Stephen Covey, in his book The 7 Habits of Highly Effective People, discussed the importance of beginning with the end in mind.1 This is particularly appropriate when considering the best structure for a government-guaranteed loan that will be sold on the secondary market.
For a community bank to be successful in the government-guaranteed lending arena, it is important for the government-guaranteed loan department to be one of the most profitable departments in the institution.
Whether conventional or guaranteed, loans to small businesses default at higher rates than those to medium or large-sized businesses. The SBA tracks its default rates by a variety of criteria. During any given year, excluding severe recession years (ex: 2008-2010) about 3% of the outstanding debt to the SBA will go into default.2 For most community banks, this level of risk is unprecedented – it is VITAL’s experience that community lenders aim to keep their default rates in the 1% range. To compensate for the potential risk of default when making a loan to a small business, knowing how to structure a government-guaranteed loan for sale on the secondary market can make a significant difference.
How structuring of government-guaranteed loans can lead to more profitability:
The additional profit necessary to make the government guaranteed lending department successful can be derived from the premium received from the sale of the guaranteed portion of the loan, as well as the interest the bank receives on the unguaranteed portion of the loan.
The premium received by the bank can be fully taken into income in the year it is received. Currently, if the loan is properly structured, that premium can be between 10% and 18% of the dollar amount of the sold guaranteed portion of the loan.3 This, along with the interest received – WSJ Prime Rate + 2.75%, (currently 6%) – has the potential to make the loan one of the most profitable loans in the commercial lending department. This is because only the unguaranteed portion remains on the banks books, only the unguaranteed portion of the asset is utilized by the bank, and only the unguaranteed portion of the asset has an interest cost, risk, and loan loss reserve associated with it.
The premium a bank receives on the sale of the government guaranteed portion of a loan tends to be driven by two things:
The interest rate spread above the WSJ Prime Rate; and
The term of the loan.
In most instances, a higher interest rate spread and a longer loan term equate to a higher sale premium received by the lender when the loan is sold.
To maximize profit, all government-guaranteed loans should start at the maximum rate (WSJ Prime Rate plus 2.75%) adjusted on a calendar quarter.

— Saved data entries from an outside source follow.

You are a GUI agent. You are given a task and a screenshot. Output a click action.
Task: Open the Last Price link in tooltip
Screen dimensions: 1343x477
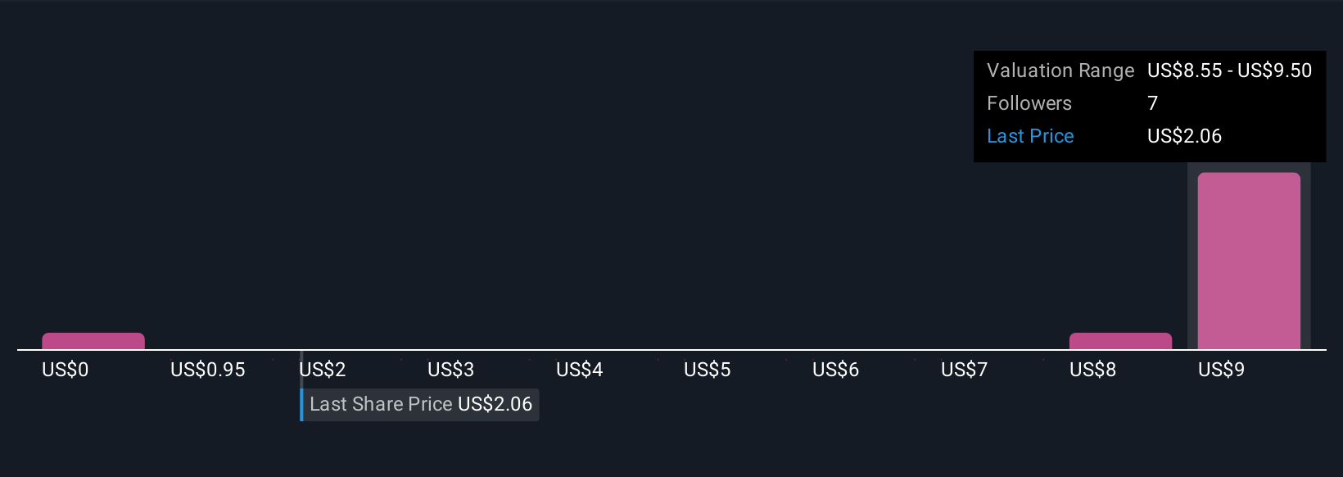[1030, 136]
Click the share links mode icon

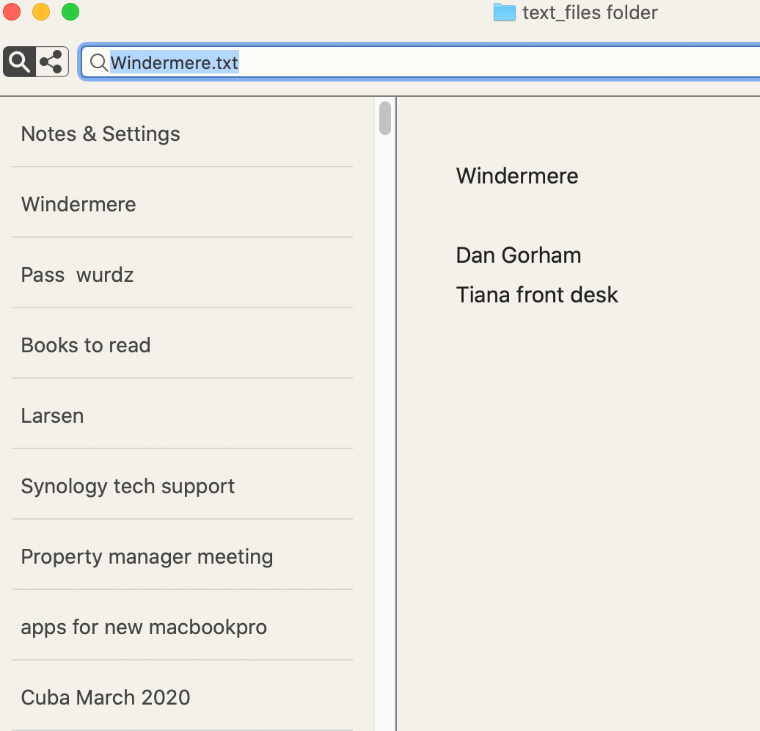coord(51,62)
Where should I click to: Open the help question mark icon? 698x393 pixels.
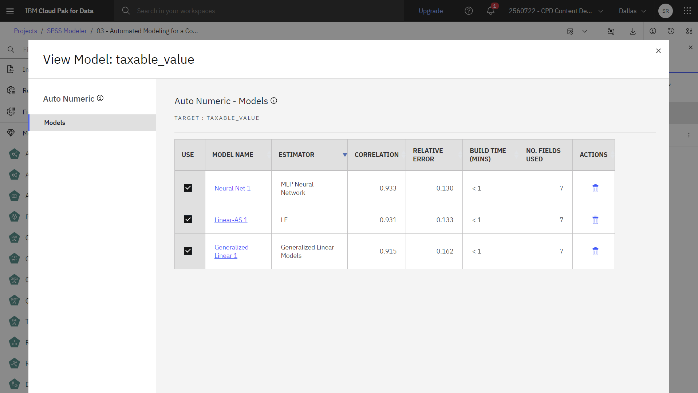[469, 11]
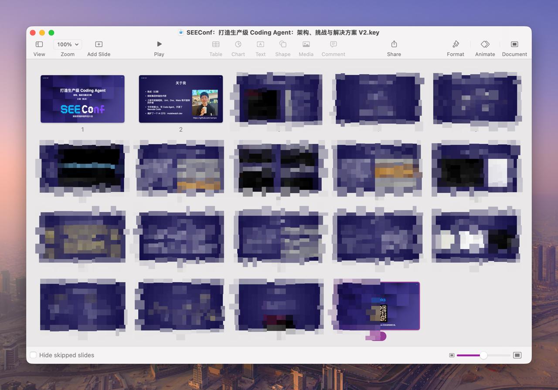558x390 pixels.
Task: Adjust the thumbnail size slider knob
Action: pyautogui.click(x=483, y=355)
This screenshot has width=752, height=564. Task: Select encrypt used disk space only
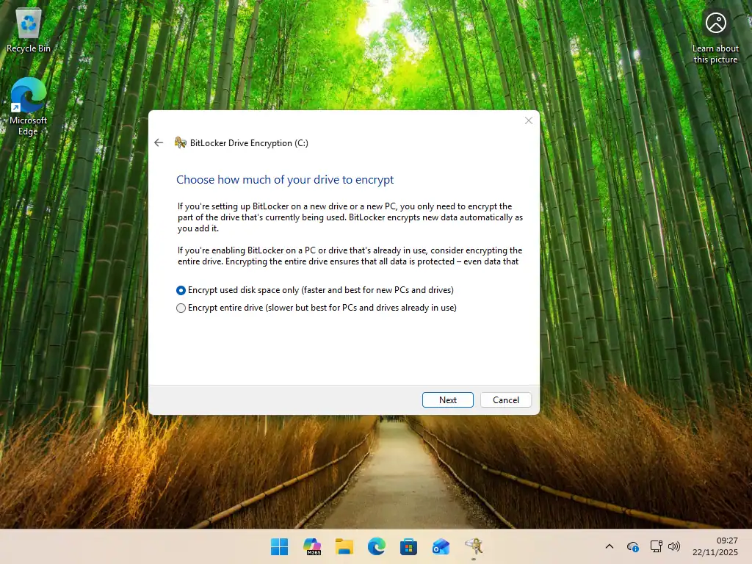tap(181, 290)
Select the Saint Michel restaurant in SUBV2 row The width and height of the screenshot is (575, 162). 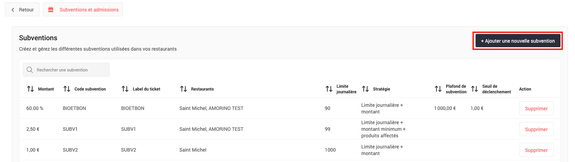point(193,150)

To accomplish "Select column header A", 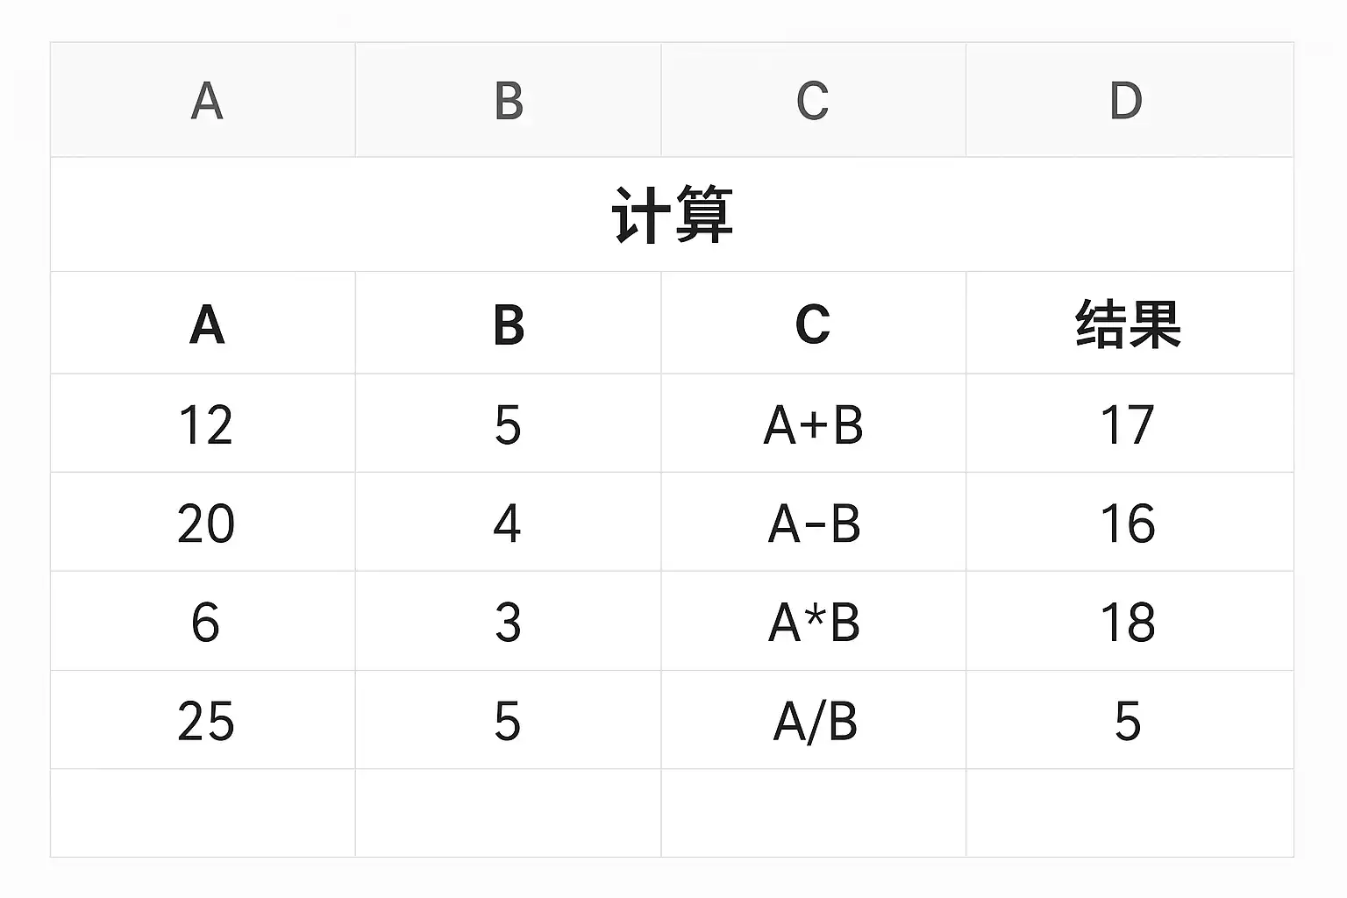I will (x=203, y=100).
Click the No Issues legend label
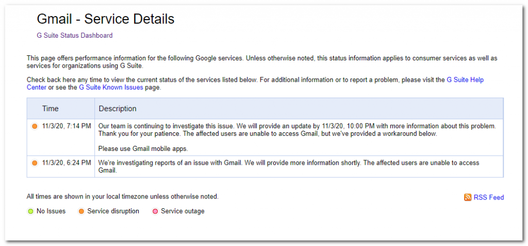528x246 pixels. point(51,211)
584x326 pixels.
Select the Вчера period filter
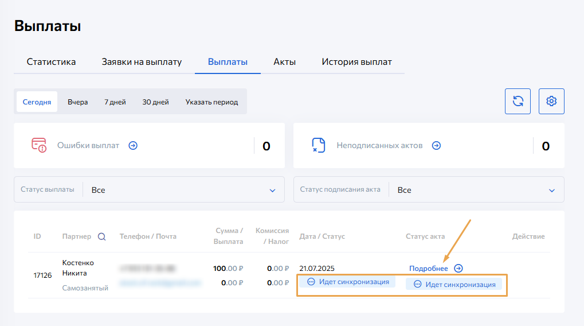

In rare instances, the bank may need to lower the rate, but only when there is ample documentation supporting such a decision. A small reduction in rate (1%) can have a dramatic reduction in the premium received (-37%). The same is true for the term of the loan. A reduction of the term of the loan from 10 years to 7 years reduces the premium by 43%.4 Couple those two negatives together, a reduction in rate and term, and you can reduce anticipated premiums by more than 70%!
Since the government-guaranteed loan department should ideally be one of the most profitable departments in the bank, when discussing lending with a borrower, it is important, to begin with, the end in mind. Assuming the lender’s intention is to sell every guaranteed loan and the goal is to maximize profitability to offset the risk of higher defaults, the borrower should be informed as to why the rate needs to be WSJ Prime Rate + 2.75% and why the term needs to be at least 10 years. When the lender begins the initial dialog with a borrower and keeps these goals in mind, they can overcome the rate and term objections long before they are ready to ask the borrower to do business.
If you have questions on how your bank can benefit from government-guaranteed loans, the team at VITAL is ready to help.
1 Covey, S. R. (1989). The 7 Habits of Highly Effective People. 1989, NY: Free Press.
2 Mills, Karen G. “SBA Responses to Letter from Senator Risch.” Small Business Administration, 19 Feb. 2013. Web.
3 “Charge-Off and Delinquency Rates on Loans and Leases at Commercial Banks.” Federal Reserve. FDIC, 18 Feb. 2015. Web.
4 Raymond James. “SBA MARKET INDICATIONS FROM RAYMOND JAMES, 3/2/2015.” 02 Mar 2015. E-mail.;
Barnes, David. “Stifel SBA 7(a) Bid Grid – February 2015.” 02 Feb. 2015. E-mail.